O Senado cobriu-se de vergonha e está arriscado a perder os derradeiros resquícios de dignidade e honradez, ao embaçar mais uma vez a solução do melodrama produzido pela renitência do senador Renan Calheiros (PMDB-AL), acusado de usar recursos estranhos para pagar pensão alimentícia a uma filha fora do casamento.

Ao final de sessão conturbada e prenhe de desaforos verbais entre defensores e acusadores do presidente do Senado, e até a ameaça da troca de safanões entre os mais trêfegos pais da pátria, o Conselho de Ética, que sequer possui regimento interno, decidiu por dez votos a cinco que a votação dos relatórios dos senadores Marisa Serrano (PSDB-MS) e Renato Casagrande (PSB-ES), será aberta.

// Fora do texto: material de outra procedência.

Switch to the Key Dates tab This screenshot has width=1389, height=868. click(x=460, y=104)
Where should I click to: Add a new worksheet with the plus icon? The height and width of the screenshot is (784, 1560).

Contudo, o pedido de vistas do senador Wellington Salgado (PMDB-MG), da tropa de choque de Renan, postergou a votação para a próxima quarta-feira, 5. Até lá prossegue a novela interminável protagonizada pelo rei do gado do agreste alagoano.

Há quem diga que Renan já perdeu a batalha no Conselho de Ética, que virtualmente aprovará o pedido de cassação de seu mandato. Entrementes, no plenário, onde o presidente conta com um estoque de votos suficiente, na avaliação dos operadores, o mandato poderá ser preservado. Salvo algum argumento irreparável que venha a aparecer nas próximas horas.

O saldo negativo está na imensa perda moral e ética que a Câmara Alta sofrerá com a manutenção de um presidente desestruturado por indícios gritantes de quebra de decoro.